[Data records]

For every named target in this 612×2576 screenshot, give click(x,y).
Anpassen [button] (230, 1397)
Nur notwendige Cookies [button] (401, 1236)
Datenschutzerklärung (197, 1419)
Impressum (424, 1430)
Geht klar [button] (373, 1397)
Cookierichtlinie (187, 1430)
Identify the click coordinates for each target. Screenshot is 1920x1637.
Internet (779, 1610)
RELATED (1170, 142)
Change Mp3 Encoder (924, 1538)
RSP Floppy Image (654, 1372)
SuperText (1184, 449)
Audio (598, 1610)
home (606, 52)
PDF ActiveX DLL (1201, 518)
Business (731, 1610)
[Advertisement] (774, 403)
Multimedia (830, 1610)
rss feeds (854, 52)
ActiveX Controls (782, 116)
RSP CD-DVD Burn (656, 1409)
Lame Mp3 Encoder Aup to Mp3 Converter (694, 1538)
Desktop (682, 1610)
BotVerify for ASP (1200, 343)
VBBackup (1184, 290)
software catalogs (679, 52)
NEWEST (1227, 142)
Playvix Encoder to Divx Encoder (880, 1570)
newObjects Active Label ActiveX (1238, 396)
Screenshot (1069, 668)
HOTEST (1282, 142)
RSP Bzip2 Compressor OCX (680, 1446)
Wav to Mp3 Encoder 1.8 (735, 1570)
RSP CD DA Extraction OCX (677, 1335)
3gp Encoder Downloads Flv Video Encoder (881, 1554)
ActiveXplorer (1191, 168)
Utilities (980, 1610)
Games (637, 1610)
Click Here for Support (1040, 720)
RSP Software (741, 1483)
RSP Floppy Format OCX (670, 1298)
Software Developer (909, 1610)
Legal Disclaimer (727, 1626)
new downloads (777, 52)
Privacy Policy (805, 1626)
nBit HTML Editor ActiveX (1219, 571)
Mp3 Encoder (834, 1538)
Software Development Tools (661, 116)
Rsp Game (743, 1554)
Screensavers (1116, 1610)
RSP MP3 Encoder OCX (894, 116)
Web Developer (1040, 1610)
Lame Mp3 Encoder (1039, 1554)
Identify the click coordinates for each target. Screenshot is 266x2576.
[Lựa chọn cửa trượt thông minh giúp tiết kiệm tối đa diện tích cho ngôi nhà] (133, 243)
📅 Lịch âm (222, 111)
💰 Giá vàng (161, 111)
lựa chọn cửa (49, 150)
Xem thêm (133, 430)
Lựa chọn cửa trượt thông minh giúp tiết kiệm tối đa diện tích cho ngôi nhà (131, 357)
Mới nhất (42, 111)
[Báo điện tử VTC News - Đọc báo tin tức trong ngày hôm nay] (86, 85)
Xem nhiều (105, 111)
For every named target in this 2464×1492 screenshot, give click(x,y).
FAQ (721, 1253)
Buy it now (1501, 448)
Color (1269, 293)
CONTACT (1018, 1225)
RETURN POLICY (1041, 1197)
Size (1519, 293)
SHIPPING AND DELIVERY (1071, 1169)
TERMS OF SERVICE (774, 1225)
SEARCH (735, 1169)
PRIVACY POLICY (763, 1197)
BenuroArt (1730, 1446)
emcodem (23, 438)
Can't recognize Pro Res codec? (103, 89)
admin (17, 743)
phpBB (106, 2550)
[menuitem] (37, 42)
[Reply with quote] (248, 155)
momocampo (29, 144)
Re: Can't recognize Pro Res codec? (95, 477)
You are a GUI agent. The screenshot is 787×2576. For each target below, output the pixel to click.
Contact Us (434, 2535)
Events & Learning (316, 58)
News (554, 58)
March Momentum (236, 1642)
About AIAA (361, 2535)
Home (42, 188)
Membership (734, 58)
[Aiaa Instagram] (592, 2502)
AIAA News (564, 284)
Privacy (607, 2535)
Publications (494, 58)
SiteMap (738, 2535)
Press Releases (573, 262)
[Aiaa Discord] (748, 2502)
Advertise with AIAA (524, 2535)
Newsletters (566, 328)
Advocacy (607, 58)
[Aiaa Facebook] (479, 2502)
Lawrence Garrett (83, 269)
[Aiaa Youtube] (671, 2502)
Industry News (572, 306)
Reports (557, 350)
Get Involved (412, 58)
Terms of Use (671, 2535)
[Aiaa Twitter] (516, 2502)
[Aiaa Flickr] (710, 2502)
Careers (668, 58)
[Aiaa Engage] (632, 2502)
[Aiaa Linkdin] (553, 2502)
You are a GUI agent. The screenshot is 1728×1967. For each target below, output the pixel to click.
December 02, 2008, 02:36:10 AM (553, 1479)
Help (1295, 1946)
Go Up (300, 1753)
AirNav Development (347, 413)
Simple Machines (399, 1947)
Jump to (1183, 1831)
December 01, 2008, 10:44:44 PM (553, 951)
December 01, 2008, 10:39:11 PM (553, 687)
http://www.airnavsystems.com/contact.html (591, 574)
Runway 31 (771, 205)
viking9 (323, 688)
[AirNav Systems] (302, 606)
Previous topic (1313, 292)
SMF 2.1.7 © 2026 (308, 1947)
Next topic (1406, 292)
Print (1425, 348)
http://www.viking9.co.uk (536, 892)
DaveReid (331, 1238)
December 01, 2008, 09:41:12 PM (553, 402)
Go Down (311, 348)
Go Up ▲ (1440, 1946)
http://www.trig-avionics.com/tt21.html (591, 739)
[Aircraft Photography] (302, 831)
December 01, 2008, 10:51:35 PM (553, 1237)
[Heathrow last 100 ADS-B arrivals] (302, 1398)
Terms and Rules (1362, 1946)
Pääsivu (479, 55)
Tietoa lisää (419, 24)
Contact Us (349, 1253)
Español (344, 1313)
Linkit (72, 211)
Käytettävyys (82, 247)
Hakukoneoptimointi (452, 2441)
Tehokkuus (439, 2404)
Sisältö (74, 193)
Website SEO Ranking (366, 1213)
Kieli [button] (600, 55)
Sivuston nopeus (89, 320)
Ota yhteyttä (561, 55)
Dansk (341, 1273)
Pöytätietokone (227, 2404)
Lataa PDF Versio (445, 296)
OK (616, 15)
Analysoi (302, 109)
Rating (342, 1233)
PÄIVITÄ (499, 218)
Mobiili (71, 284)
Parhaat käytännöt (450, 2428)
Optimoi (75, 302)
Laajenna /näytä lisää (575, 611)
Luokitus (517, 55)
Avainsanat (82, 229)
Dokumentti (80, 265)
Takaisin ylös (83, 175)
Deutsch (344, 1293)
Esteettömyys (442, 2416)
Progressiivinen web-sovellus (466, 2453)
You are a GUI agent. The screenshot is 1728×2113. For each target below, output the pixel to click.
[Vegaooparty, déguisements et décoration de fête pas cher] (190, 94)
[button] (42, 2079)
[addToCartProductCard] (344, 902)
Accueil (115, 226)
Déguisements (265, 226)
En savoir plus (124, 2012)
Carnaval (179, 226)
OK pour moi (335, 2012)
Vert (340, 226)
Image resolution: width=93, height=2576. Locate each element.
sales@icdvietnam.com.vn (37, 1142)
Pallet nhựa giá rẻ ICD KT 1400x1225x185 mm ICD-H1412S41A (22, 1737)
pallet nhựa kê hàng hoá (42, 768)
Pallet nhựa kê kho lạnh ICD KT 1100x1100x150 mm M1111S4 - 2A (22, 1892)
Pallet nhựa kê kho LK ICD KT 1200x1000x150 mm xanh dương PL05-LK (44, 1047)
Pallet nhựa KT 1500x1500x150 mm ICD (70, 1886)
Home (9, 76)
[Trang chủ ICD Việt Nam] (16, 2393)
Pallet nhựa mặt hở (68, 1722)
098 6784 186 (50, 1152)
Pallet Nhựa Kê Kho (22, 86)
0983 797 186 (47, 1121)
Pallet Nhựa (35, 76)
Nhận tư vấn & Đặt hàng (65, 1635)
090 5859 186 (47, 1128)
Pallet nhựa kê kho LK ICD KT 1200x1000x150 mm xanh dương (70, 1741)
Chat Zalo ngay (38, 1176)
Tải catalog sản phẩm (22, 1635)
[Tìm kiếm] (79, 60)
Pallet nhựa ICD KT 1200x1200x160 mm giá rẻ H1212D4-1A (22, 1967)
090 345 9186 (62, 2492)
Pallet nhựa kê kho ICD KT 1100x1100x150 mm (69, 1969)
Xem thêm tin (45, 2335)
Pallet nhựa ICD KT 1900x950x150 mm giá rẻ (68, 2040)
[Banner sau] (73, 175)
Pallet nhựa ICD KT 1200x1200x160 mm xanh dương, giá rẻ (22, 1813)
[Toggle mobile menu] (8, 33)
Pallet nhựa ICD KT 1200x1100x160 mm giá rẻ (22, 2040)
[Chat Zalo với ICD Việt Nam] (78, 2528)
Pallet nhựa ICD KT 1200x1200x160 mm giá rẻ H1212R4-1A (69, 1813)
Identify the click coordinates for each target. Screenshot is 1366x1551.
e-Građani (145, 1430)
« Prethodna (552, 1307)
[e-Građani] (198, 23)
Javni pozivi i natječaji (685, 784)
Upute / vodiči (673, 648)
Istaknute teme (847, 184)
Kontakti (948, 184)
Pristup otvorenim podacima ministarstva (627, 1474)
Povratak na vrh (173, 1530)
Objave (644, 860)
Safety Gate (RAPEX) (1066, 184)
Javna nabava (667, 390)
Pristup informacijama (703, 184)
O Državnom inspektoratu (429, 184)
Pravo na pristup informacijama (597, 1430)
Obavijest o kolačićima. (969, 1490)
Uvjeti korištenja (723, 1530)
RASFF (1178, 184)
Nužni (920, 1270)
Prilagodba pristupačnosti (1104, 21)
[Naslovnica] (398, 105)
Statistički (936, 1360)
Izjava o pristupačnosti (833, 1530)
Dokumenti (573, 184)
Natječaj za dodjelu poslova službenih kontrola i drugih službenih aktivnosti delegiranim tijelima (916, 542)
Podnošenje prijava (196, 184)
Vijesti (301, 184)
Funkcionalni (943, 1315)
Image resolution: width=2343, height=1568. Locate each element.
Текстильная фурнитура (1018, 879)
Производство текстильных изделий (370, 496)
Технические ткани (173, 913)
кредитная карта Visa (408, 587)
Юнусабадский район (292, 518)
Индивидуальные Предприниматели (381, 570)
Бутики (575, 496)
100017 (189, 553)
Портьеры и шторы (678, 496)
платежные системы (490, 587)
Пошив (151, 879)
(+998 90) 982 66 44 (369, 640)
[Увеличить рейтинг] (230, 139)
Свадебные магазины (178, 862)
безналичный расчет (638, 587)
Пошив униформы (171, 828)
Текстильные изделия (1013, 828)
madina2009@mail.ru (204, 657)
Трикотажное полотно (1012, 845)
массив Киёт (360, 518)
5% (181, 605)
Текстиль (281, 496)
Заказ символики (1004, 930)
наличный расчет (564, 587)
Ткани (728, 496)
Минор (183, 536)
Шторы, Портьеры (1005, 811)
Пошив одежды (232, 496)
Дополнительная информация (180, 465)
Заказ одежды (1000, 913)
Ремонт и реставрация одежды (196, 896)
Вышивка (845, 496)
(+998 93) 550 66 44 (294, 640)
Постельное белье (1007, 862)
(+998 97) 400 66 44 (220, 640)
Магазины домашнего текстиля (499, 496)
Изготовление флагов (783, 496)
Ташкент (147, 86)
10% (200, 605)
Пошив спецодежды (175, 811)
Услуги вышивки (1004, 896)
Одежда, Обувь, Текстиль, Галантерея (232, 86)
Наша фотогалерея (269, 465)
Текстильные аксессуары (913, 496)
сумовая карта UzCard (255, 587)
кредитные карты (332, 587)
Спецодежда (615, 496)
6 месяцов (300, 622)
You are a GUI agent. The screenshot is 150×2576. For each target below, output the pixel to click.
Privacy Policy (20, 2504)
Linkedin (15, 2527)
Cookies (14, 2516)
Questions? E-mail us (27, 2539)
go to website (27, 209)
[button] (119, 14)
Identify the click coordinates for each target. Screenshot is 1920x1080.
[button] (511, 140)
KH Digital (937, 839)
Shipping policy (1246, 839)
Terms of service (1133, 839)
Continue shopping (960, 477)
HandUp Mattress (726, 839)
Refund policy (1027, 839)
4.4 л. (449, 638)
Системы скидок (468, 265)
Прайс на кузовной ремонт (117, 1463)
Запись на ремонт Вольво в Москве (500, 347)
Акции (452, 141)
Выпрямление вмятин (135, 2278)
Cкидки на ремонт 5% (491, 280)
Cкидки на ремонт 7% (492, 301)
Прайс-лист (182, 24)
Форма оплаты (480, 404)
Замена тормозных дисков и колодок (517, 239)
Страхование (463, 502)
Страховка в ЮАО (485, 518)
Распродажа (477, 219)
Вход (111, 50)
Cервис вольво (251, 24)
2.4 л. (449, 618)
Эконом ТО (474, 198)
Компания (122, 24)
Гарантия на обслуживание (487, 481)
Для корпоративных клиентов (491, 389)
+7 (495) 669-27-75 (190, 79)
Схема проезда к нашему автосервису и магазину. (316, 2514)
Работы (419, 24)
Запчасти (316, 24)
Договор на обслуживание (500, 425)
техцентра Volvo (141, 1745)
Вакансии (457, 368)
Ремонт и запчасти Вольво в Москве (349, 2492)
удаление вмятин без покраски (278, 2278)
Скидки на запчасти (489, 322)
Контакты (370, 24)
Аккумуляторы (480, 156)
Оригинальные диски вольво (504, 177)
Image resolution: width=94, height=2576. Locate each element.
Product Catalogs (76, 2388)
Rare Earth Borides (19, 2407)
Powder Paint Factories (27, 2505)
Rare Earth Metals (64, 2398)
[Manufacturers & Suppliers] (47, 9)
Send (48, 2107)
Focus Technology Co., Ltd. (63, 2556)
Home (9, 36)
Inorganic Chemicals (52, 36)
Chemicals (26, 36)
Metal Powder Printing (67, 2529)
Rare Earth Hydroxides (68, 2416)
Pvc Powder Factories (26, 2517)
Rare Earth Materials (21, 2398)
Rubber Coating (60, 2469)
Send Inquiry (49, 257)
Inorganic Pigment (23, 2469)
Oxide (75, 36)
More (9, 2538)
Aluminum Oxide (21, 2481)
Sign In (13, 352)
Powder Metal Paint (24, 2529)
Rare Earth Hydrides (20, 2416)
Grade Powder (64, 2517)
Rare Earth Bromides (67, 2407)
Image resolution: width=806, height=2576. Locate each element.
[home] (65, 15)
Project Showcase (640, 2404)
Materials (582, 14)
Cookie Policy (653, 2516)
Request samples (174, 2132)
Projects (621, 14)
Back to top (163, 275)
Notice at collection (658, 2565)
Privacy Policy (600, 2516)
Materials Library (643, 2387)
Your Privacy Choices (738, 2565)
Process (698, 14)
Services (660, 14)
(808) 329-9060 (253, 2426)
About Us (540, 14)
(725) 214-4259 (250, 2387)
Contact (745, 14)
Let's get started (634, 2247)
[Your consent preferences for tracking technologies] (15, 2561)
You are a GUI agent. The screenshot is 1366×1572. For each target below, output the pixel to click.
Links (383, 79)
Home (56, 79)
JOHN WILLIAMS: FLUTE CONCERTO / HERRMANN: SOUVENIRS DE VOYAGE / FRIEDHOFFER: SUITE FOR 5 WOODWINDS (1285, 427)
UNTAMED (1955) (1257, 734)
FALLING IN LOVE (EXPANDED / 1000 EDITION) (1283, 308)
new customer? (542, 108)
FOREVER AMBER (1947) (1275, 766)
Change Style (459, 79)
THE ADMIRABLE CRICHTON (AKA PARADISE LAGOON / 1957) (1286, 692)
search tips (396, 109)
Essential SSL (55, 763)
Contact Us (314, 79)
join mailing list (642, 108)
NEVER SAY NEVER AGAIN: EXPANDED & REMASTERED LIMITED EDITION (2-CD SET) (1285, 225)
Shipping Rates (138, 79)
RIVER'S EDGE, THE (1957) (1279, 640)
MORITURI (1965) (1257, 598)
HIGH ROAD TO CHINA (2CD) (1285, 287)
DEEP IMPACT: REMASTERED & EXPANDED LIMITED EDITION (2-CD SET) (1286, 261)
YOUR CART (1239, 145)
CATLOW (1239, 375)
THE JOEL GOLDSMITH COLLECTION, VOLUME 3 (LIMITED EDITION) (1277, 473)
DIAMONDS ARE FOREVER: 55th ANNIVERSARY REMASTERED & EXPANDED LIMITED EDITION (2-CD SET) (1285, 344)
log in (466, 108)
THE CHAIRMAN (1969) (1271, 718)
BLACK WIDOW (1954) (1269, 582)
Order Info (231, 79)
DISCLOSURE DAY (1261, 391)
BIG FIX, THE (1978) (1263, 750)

# The problem
Would you retype exactly the lines above, from the line with "[Trang chủ ICD Việt Nam] (16, 2393)" to the line with "Xem thêm tin (45, 2335)", with both end lines kept and nothing more?

# Answer to this task
[Trang chủ ICD Việt Nam] (16, 2393)
Pallet nhựa mặt hở (68, 1722)
098 6784 186 (50, 1152)
Pallet Nhựa Kê Kho (22, 86)
0983 797 186 (47, 1121)
Pallet Nhựa (35, 76)
Nhận tư vấn & Đặt hàng (65, 1635)
090 5859 186 (47, 1128)
Pallet nhựa kê kho LK ICD KT 1200x1000x150 mm xanh dương (70, 1741)
Chat Zalo ngay (38, 1176)
Tải catalog sản phẩm (22, 1635)
[Tìm kiếm] (79, 60)
Pallet nhựa ICD KT 1200x1200x160 mm giá rẻ H1212D4-1A (22, 1967)
090 345 9186 (62, 2492)
Pallet nhựa kê kho ICD KT 1100x1100x150 mm (69, 1969)
Xem thêm tin (45, 2335)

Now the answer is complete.